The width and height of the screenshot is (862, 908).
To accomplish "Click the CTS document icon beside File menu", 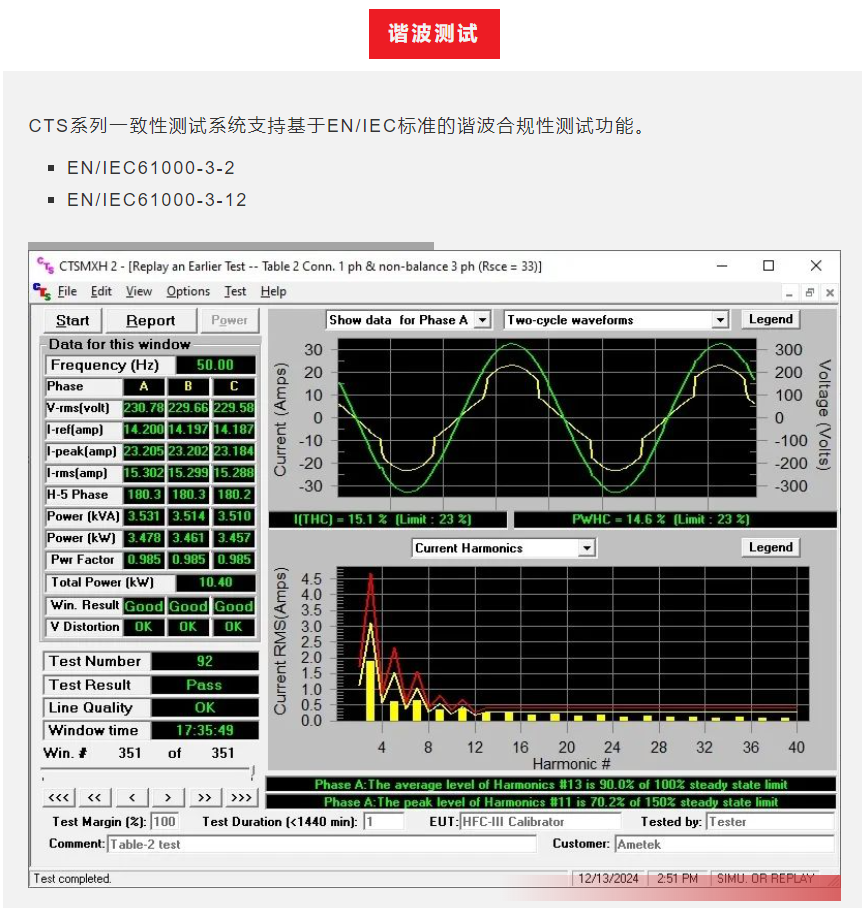I will coord(42,291).
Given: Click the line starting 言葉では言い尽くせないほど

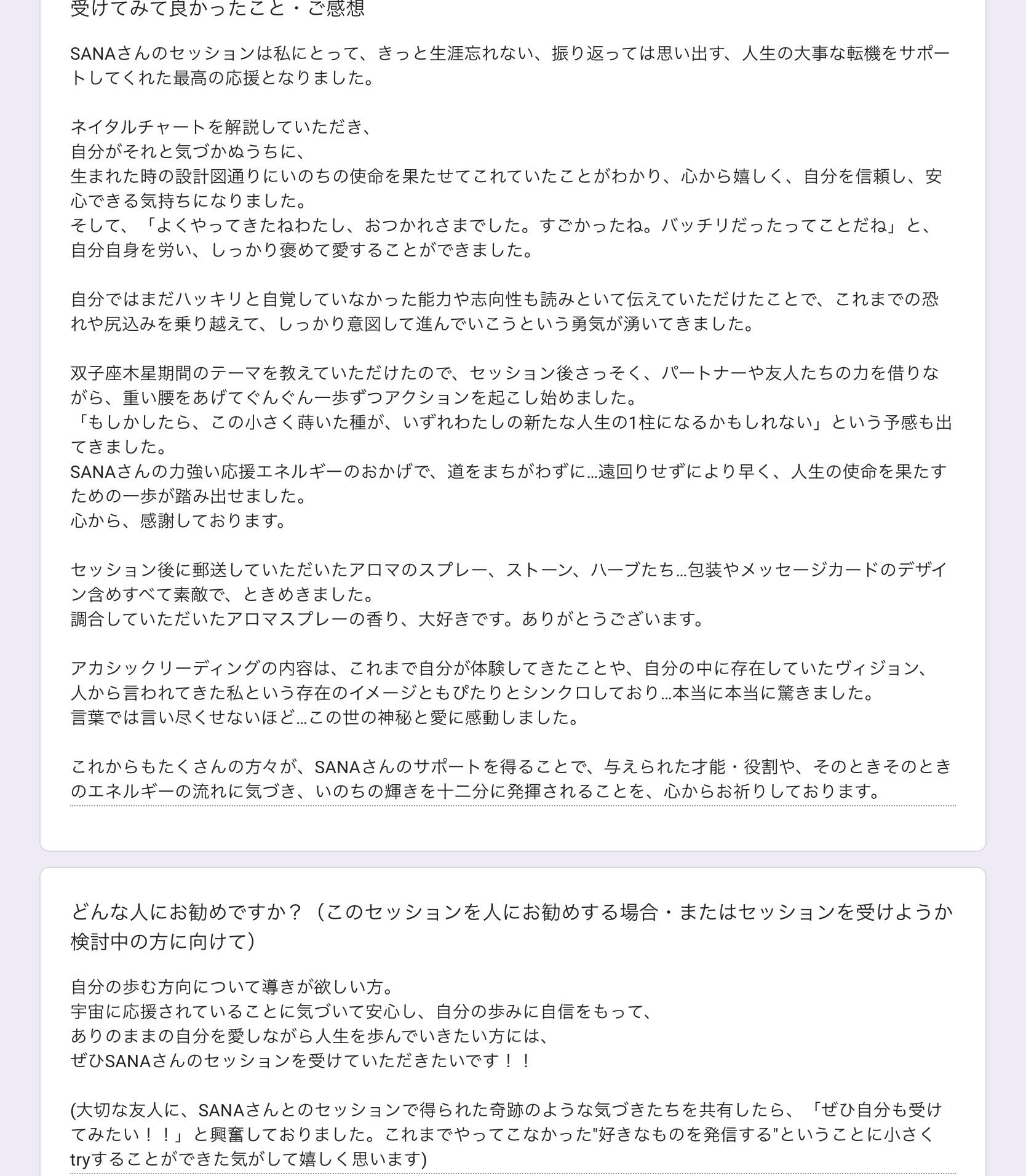Looking at the screenshot, I should coord(325,718).
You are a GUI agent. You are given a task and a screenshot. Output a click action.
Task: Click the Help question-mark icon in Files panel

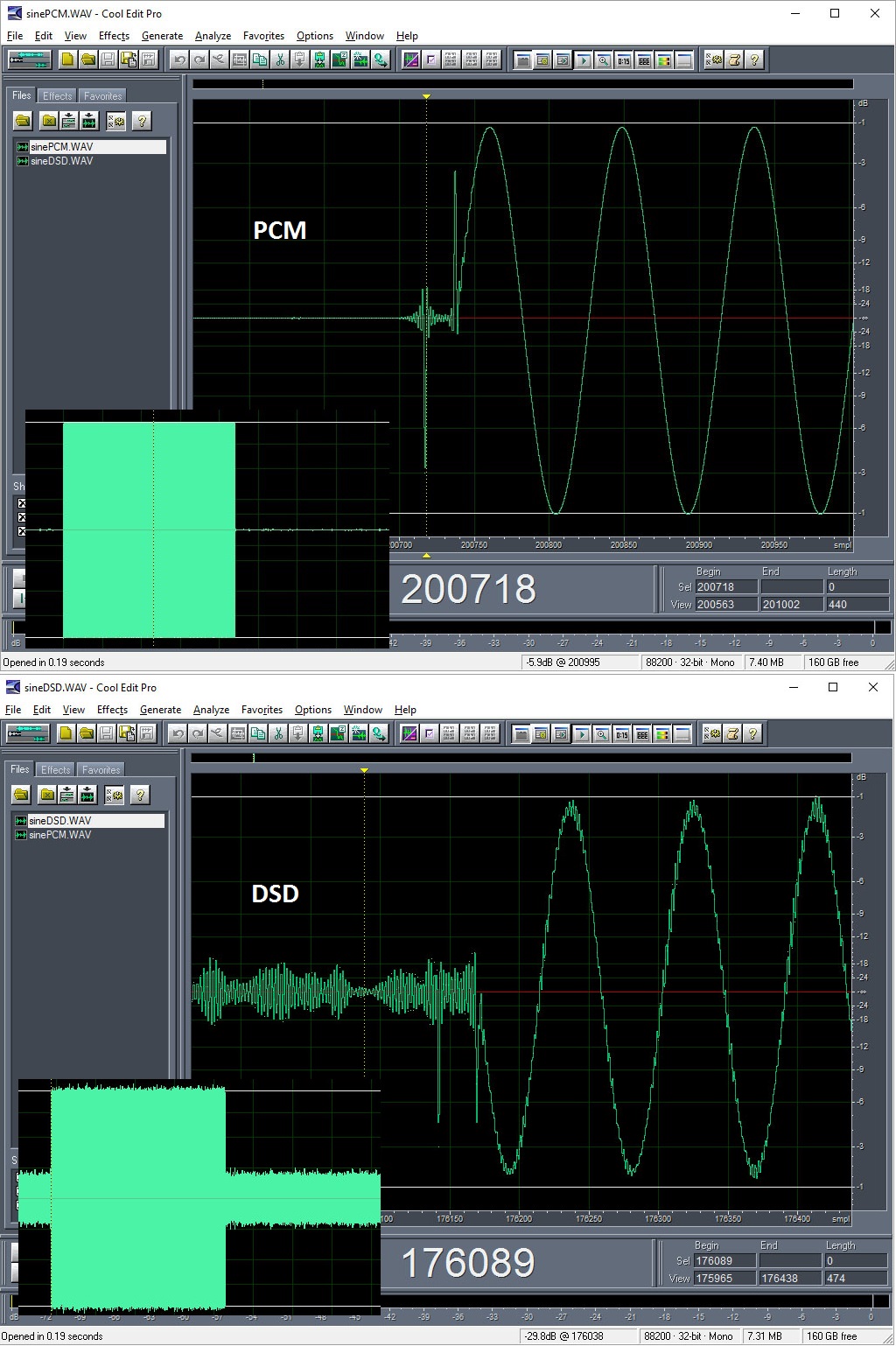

----

* [AIM OF THE TASK]: Print the lines from the one that contains "You are a GUI" through the last line of the data, exactly and in full, and no other lines. Pictures are not part of the copy.

* [FINISHED TASK]:
You are a GUI agent. You are given a task and a screenshot. Output a click action.
Task: Click the Help question-mark icon in Files panel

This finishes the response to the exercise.